The healthcare system should be able to cope with a rise in cases, given how much the link between infections and hospitalisations has been weakened. Yet the apparent slowdown in the recovery in July — consumer credit fell to zero — suggests a rise in cases does have economic consequences, with more people staying at home and not spending money.


And it isn’t just Afghanistan and Covid that are causing concern among the Tory parliamentary party. As one secretary of state puts it: ‘The mood is about the anticipation of tough decisions to come.’ The furlough scheme winds down at the end of this month, and the £20-a-week uplift in universal credit will end then too. The latter will almost certainly be more controversial than the former, which is happening in the context of a record number of job vacancies.

Then there is social care, which will require a tax rise to fund any lasting commitment and a spending round where the demands for money will outstrip the resources available. The government is adamant that there will be no return to ‘austerity’, but the crisis spending of the past 18 months is over.

During the first lockdown, I asked one of Boris Johnson’s long-time confidants if the Prime Minister could avoid the fate of leading the country through a crisis only for the nation to decide it wanted someone else to do the rebuilding. This person argued that because Covid had struck so soon after the Tories won an 80-seat majority, Johnson could play both the Churchill and the Attlee roles. But if this is a 1945 moment, the Tories don’t quite know what they want the outcome to be. As one secretary of state says, now is a ‘once-in-a-lifetime opportunity for a total reset’. They argue that it isn’t the time to worry about the deficit, joking that they’ll be a ‘fiscal hawk in five years’. Most of the cabinet, though, are wary about presiding over a permanent large-scale expansion of the state.

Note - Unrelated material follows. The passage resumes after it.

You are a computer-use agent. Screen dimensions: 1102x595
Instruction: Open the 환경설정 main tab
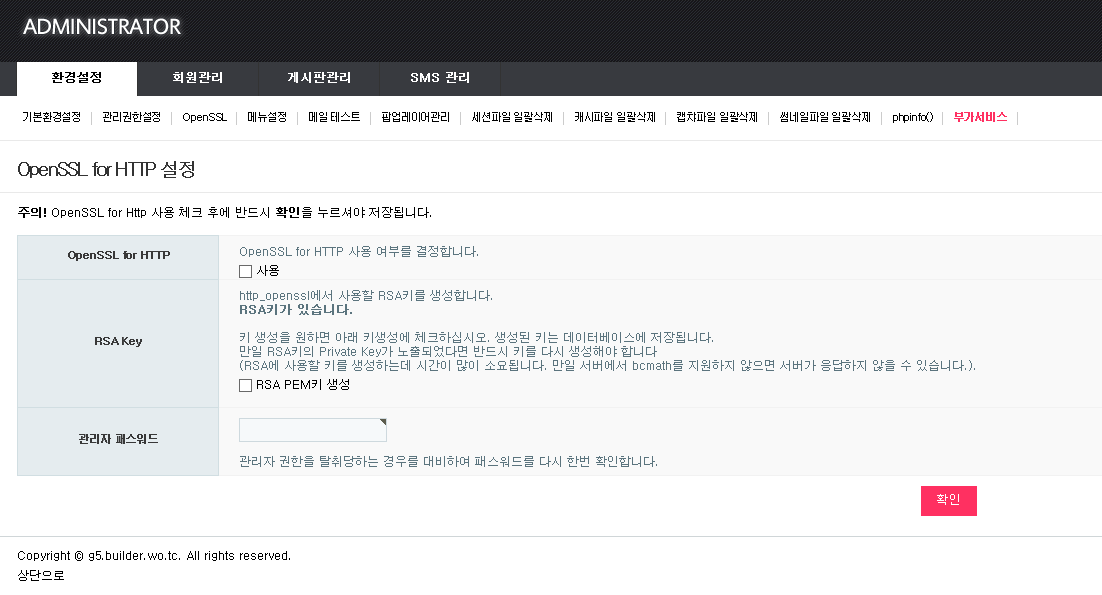[77, 78]
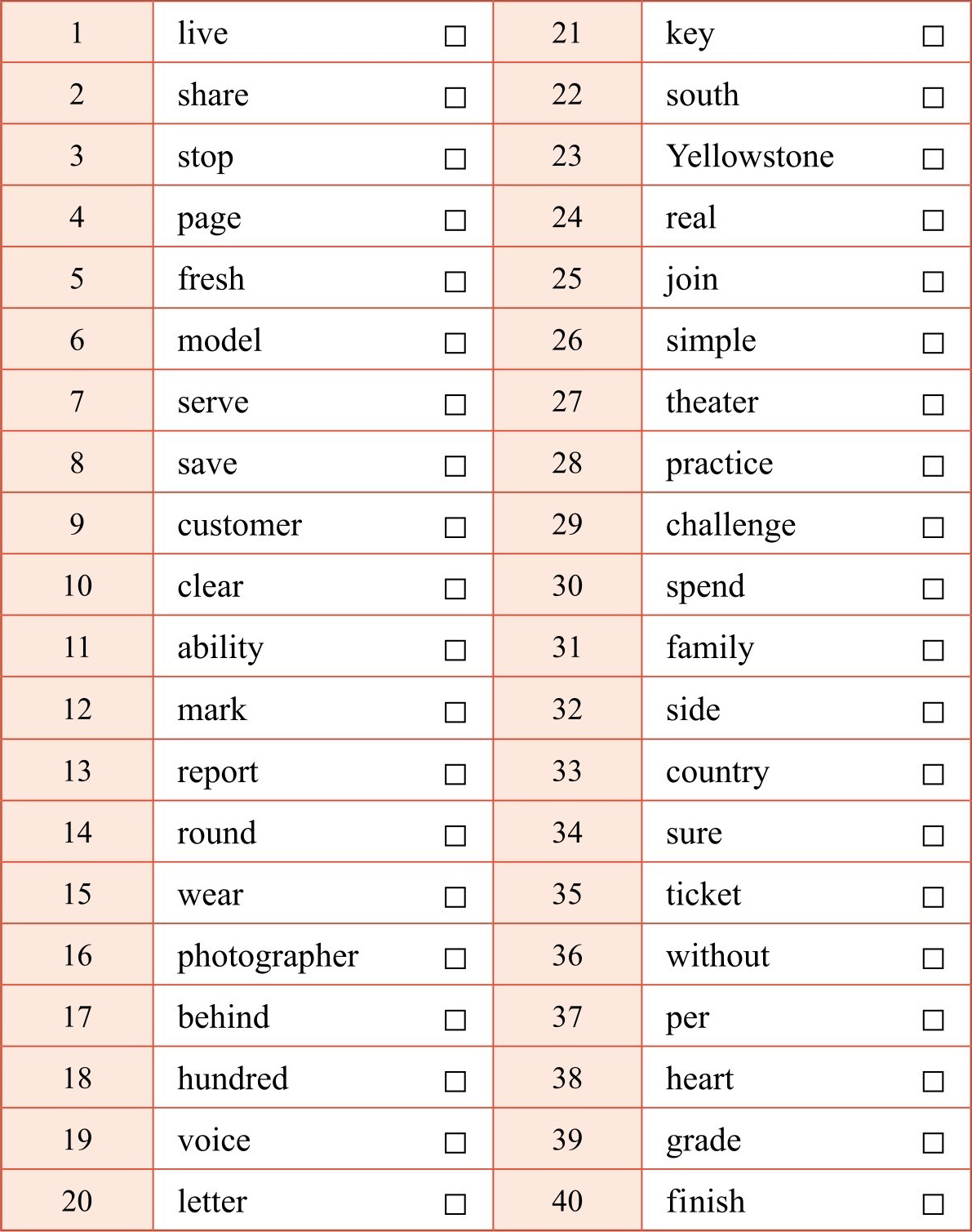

This is another reason for the Tories’ subdued mood: a lack of certainty about what they stand for now that they have ‘got Brexit done’ and most of the country has been vaccinated. One of Johnson’s most loyal supporters in the parliamentary party argues that there is a need for a fresh sense of mission and that there must be a greater level of ‘strategic direction’.

Levelling up is the most obvious Tory objective. However, at the moment it is too often a catch-all phrase for everything that the government is doing. It needs more definition if it is to give the Tories their purpose.

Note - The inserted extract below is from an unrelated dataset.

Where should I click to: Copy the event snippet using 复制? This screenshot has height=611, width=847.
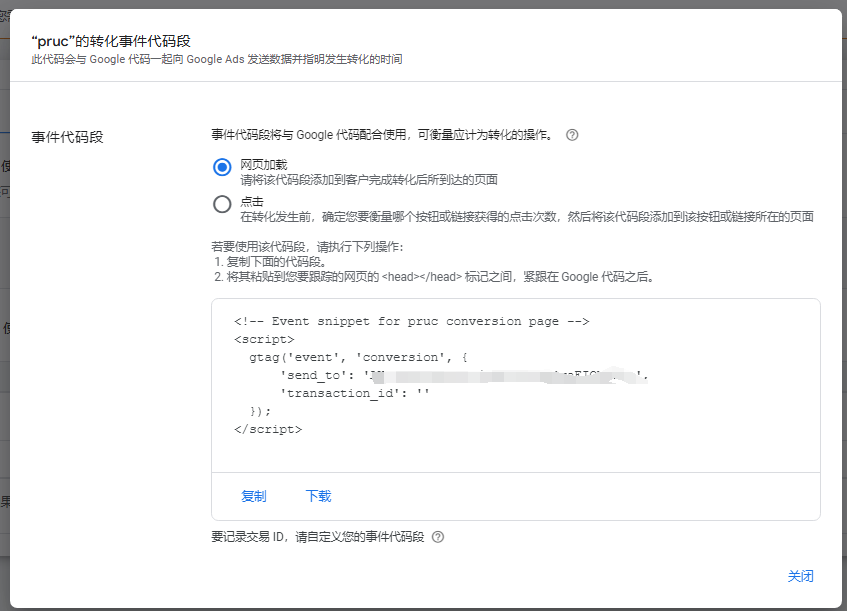(x=253, y=496)
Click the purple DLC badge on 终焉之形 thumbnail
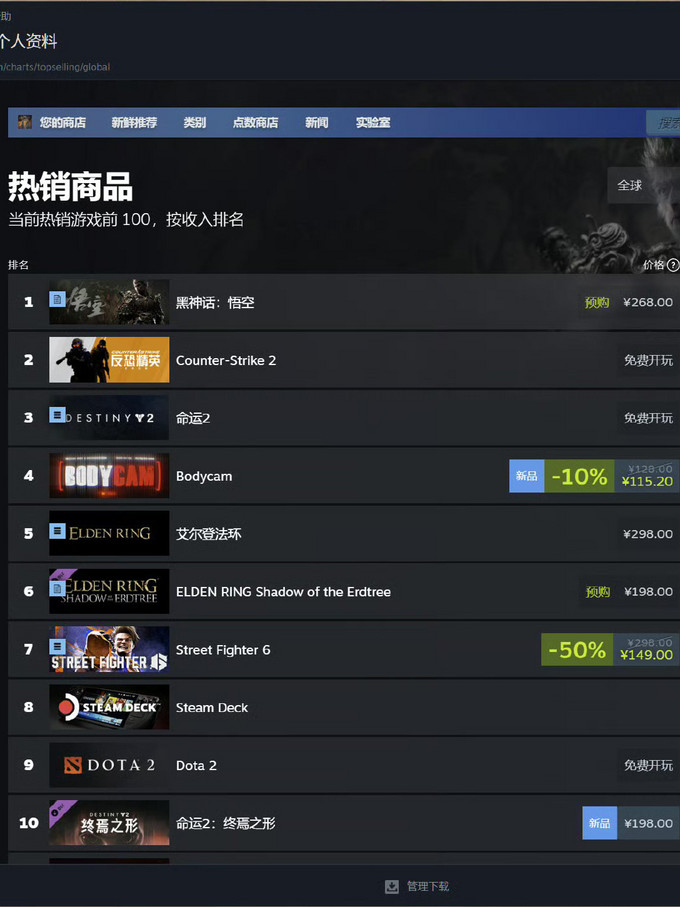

In politics, definition can also come from your opponents. During the Jeremy Corbyn years, the Tories could define themselves against him and John McDonnell and what they stood for. This is harder to do with Starmer. Indeed, on many issues the most passionate voices criticising the government have come from its own side.

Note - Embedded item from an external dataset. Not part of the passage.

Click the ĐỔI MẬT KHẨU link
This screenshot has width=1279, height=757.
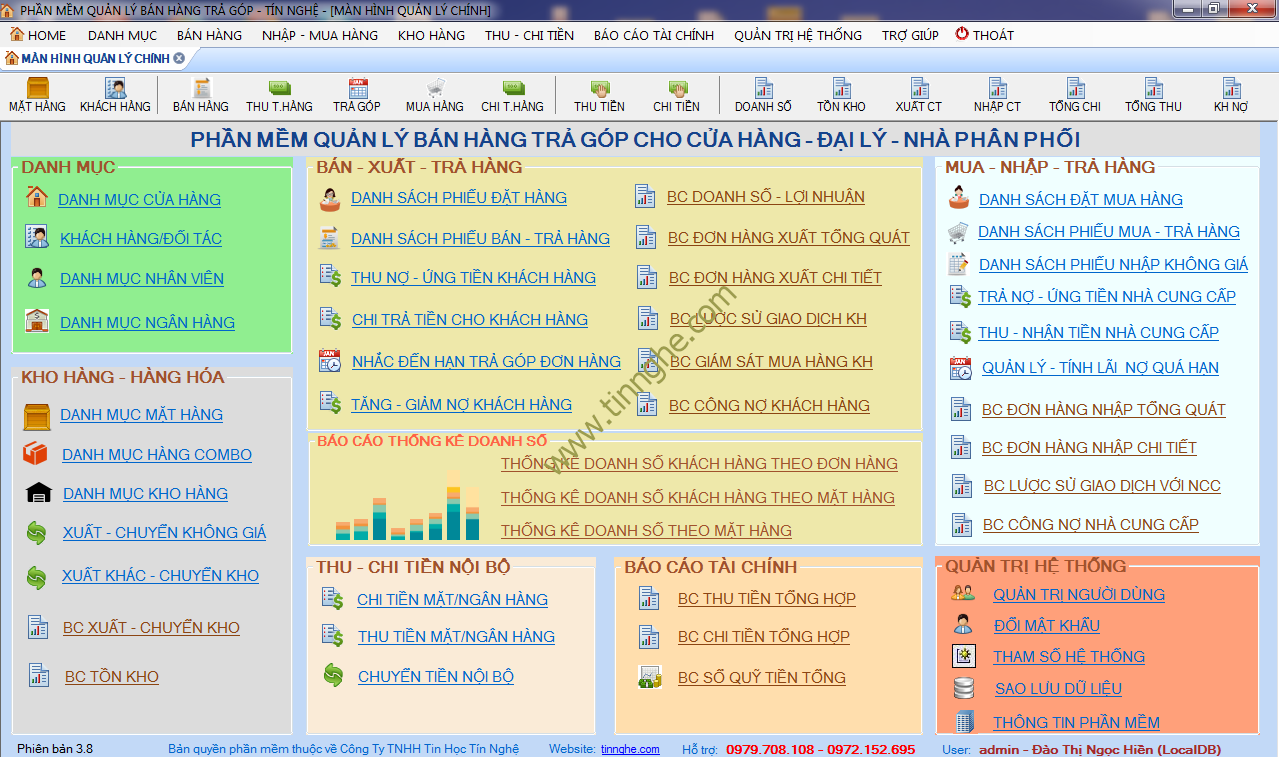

Another factor contributing to Tory nervousness is how many Conservative MPs are fretting about their seats. This might seem odd given the party’s lead in the polls. But the concern is driven by how many Tory MPs won their seats for the first time at the last election — new MPs are always jumpy — combined with the fact that many Conservative MPs in previously safe seats were rattled by the Chesham and Amersham by-election, when a 16,000 Tory majority turned into an 8,000 Lib Dem majority.

One of Johnson’s political skills is his ability to grasp the public mood and shape it to his advantage. The end of Covid restrictions seemed to offer a chance for him to achieve this. The summer has been more downbeat than people expected, though; the long shadow of Covid has not yet disappeared. The autumn may be more sombre still as it becomes clear how many other troubles the virus has left behind.